- Task directions -
May I have the lines from the one containing "This screenshot has height=628, width=998." to the end of the entries, returned exactly and with nothing else?
↓↓↓
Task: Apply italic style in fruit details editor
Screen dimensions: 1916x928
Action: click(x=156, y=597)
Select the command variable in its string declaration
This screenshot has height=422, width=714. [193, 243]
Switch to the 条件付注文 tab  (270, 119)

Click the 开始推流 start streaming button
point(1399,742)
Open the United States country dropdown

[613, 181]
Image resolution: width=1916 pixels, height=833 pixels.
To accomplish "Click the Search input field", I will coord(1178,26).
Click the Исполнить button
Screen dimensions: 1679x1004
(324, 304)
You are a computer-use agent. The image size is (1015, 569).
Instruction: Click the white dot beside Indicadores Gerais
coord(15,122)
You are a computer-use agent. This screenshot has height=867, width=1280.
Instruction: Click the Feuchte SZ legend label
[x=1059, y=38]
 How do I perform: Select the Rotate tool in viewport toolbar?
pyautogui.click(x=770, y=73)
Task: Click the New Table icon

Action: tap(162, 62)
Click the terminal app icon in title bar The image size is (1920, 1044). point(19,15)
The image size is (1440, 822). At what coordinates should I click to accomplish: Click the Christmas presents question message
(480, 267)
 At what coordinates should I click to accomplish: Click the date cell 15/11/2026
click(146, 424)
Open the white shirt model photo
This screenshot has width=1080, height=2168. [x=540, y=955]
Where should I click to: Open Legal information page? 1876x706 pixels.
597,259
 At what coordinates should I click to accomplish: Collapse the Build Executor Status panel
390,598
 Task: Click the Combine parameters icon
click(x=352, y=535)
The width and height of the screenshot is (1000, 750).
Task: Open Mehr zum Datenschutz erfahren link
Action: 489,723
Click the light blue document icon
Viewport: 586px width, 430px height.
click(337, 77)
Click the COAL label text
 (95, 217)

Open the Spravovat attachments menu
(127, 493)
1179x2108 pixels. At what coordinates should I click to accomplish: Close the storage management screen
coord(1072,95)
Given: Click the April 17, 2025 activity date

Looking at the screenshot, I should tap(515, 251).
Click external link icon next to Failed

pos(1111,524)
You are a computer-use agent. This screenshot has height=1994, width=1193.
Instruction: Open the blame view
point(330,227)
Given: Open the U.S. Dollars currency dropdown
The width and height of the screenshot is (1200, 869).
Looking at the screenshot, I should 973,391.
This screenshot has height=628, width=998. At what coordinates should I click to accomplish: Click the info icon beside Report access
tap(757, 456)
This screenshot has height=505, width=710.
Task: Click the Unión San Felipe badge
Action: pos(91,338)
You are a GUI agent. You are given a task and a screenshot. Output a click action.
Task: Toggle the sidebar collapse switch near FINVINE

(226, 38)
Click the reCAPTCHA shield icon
↑↑↑
- Task solution -
This screenshot has height=628, width=998. At what coordinates should I click to accomplish: Click the info icon beside Report access
tap(757, 456)
This screenshot has height=505, width=710.
Task: Click the Unión San Felipe badge
Action: pos(91,338)
You are a GUI agent. You are given a task and a screenshot. Output a click action.
Task: Toggle the sidebar collapse switch near FINVINE

(226, 38)
Click the reCAPTCHA shield icon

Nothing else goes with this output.